**Work instruction**
Below are records; copy exactly the line containing "Given: Click the thumbs-up Useful icon" and every line after it, through the last.

Records contained in a dataset:
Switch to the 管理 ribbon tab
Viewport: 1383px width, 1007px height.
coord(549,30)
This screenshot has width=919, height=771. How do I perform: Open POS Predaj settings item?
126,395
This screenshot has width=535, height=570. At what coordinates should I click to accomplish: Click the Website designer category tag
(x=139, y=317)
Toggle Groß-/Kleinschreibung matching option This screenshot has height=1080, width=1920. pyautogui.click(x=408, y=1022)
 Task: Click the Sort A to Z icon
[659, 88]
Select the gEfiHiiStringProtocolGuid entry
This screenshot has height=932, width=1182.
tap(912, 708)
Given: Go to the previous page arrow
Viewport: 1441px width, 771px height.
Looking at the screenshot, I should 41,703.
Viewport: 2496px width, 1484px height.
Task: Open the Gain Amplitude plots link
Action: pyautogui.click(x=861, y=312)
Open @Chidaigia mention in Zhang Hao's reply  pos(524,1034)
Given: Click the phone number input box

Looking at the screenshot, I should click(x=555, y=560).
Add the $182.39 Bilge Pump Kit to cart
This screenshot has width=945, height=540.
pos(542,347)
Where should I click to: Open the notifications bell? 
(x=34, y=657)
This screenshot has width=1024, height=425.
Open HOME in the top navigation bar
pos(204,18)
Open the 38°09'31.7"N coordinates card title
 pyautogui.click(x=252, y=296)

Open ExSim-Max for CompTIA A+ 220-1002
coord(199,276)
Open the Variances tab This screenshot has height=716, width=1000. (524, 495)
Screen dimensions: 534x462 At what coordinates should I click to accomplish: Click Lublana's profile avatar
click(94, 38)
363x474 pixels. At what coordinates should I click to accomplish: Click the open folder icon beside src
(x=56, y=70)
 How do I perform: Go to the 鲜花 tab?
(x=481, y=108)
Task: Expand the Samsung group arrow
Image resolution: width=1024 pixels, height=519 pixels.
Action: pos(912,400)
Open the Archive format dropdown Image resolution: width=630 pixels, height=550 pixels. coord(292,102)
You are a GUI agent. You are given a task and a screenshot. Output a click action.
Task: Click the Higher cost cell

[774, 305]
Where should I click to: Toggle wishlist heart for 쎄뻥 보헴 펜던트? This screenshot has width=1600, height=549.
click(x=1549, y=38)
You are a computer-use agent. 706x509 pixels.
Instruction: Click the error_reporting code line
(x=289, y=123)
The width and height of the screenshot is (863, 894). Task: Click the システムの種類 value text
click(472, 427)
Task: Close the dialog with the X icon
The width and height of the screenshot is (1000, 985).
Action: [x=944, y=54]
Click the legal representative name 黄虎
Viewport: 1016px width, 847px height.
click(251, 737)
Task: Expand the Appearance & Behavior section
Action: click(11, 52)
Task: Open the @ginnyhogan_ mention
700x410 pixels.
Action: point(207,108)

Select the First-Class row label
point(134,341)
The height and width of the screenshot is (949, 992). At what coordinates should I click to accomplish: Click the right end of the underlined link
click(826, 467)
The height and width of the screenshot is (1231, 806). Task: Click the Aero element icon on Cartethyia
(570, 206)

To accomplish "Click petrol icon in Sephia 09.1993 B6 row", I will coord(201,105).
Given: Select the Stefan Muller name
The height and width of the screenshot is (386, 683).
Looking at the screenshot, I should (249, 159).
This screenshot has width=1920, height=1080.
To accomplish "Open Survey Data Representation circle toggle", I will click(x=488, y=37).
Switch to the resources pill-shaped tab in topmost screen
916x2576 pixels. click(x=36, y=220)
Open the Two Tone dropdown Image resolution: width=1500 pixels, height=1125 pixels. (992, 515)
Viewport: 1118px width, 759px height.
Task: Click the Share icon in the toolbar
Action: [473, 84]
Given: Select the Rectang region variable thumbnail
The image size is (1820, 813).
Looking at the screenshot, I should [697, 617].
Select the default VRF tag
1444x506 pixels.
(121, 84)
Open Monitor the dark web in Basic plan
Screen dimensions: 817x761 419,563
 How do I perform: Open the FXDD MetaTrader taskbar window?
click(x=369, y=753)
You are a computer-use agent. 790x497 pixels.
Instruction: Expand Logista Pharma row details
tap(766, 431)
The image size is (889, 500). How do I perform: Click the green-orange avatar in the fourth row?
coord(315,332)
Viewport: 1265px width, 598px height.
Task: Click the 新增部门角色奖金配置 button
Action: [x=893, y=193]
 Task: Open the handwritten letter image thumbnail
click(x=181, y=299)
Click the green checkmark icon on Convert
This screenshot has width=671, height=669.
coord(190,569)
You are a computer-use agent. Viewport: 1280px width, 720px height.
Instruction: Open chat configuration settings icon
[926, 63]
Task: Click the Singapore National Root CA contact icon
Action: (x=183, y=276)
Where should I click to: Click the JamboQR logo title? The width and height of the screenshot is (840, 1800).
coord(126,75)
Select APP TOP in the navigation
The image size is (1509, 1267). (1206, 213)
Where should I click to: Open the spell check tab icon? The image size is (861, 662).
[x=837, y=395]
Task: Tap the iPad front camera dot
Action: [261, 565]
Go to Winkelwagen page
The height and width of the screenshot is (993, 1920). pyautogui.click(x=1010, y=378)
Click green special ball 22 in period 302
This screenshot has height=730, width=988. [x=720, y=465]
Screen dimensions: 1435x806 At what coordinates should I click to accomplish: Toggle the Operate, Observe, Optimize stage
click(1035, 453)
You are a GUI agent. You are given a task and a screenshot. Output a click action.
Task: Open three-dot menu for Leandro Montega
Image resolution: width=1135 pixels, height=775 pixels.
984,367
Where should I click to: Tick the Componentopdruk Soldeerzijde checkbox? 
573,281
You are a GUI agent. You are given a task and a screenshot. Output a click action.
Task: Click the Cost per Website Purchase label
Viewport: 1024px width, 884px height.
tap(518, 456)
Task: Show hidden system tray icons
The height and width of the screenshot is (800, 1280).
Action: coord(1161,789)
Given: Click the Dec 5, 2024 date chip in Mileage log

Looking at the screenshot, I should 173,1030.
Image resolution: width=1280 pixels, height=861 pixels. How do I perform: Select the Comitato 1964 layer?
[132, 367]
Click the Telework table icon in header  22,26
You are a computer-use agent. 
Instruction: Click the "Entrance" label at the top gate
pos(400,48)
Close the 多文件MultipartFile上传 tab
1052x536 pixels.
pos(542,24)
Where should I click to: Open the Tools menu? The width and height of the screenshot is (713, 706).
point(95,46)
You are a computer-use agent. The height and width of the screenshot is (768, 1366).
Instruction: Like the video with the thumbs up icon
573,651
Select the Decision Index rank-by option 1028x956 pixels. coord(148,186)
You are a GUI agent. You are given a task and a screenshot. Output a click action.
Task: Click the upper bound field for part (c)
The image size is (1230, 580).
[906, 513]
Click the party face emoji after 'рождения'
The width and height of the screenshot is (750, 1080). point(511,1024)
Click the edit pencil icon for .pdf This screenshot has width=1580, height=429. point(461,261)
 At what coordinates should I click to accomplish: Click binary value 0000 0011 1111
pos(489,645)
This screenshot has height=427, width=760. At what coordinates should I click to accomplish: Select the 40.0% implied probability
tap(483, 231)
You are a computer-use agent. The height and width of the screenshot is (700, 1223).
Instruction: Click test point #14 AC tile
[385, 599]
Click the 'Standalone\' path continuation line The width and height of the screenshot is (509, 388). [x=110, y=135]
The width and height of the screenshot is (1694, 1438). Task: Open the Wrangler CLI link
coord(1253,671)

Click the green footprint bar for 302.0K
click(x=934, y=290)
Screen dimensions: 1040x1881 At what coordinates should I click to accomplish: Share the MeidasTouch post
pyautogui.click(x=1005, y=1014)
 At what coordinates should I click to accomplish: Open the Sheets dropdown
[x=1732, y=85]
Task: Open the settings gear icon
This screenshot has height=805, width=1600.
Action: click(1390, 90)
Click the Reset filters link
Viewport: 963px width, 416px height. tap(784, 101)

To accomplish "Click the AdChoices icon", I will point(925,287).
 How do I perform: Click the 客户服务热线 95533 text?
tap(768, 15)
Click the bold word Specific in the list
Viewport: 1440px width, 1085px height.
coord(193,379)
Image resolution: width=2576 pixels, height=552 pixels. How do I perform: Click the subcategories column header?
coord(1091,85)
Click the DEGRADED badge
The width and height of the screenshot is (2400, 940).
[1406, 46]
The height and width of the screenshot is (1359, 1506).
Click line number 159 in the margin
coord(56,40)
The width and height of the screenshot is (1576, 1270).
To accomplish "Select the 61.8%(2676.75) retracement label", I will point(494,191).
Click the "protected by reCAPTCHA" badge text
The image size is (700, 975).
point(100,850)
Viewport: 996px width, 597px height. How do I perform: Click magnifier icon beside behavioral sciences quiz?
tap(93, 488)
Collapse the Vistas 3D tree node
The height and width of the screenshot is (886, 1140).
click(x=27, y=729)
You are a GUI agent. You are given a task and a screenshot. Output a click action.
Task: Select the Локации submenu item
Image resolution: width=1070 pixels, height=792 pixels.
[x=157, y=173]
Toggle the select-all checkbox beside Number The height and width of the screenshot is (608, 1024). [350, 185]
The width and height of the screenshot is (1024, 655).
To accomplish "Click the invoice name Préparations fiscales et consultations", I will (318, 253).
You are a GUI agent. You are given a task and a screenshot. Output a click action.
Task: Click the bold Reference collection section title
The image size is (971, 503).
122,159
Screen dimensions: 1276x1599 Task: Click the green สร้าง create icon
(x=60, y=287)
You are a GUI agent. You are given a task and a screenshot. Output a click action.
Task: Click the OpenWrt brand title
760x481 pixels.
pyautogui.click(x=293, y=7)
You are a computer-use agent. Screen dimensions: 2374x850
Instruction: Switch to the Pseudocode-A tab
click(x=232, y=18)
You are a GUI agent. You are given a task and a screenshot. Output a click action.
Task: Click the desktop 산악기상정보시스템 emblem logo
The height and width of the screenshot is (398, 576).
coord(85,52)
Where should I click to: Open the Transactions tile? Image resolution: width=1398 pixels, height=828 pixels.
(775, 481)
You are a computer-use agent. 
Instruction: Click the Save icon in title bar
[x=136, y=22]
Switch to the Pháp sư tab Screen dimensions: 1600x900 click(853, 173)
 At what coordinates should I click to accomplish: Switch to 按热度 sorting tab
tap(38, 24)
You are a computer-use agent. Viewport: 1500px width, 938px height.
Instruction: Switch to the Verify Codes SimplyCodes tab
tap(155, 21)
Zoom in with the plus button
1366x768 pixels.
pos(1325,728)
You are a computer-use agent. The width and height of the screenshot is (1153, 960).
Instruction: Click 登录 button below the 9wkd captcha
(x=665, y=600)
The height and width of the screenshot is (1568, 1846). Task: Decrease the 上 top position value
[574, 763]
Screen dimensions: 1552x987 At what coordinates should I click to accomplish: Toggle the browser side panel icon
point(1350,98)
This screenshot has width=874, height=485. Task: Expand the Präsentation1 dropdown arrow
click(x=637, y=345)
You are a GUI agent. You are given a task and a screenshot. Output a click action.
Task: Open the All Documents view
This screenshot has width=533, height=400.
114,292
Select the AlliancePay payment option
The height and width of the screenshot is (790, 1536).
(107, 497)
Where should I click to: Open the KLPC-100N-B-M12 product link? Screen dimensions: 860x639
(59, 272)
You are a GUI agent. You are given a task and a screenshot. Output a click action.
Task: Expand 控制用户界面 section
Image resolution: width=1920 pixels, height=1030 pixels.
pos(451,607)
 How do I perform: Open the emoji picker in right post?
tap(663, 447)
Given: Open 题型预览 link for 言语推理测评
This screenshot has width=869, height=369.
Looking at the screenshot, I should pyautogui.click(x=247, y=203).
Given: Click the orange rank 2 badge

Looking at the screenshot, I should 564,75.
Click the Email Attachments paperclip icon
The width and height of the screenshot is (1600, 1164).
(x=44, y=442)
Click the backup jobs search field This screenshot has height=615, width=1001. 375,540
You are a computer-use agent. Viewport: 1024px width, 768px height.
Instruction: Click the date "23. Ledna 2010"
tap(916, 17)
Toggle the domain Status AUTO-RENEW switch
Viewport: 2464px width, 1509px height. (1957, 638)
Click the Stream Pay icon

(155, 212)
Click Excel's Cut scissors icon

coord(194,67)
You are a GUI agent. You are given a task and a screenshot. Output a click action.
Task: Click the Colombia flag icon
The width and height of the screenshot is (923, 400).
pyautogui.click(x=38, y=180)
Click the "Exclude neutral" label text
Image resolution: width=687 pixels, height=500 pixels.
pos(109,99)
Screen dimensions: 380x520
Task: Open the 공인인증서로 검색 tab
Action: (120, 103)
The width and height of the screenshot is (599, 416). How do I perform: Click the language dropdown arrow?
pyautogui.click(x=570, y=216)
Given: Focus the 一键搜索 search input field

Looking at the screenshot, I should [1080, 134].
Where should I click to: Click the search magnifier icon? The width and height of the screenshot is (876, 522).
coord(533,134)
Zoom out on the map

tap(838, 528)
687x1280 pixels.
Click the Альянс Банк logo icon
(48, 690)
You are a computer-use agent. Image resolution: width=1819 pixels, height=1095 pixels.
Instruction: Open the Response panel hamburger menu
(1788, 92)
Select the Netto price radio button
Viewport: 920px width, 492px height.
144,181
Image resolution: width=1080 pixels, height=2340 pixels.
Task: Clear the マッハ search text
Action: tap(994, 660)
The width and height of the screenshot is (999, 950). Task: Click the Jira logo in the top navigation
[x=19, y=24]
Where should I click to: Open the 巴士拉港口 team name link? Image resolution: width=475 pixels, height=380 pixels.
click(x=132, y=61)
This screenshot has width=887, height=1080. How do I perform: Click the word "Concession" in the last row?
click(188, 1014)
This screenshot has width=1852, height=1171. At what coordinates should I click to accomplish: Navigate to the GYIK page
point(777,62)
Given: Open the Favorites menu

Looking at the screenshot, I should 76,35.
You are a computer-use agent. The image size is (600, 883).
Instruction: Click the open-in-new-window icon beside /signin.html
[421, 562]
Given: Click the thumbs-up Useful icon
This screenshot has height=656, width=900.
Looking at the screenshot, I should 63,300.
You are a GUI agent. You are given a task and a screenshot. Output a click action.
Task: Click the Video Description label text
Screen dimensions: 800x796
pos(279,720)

**Solution to this exercise**
Given: Click the thumbs-up Useful icon
This screenshot has height=656, width=900.
Looking at the screenshot, I should 63,300.
You are a GUI agent. You are given a task and a screenshot. Output a click action.
Task: Click the Video Description label text
Screen dimensions: 800x796
pos(279,720)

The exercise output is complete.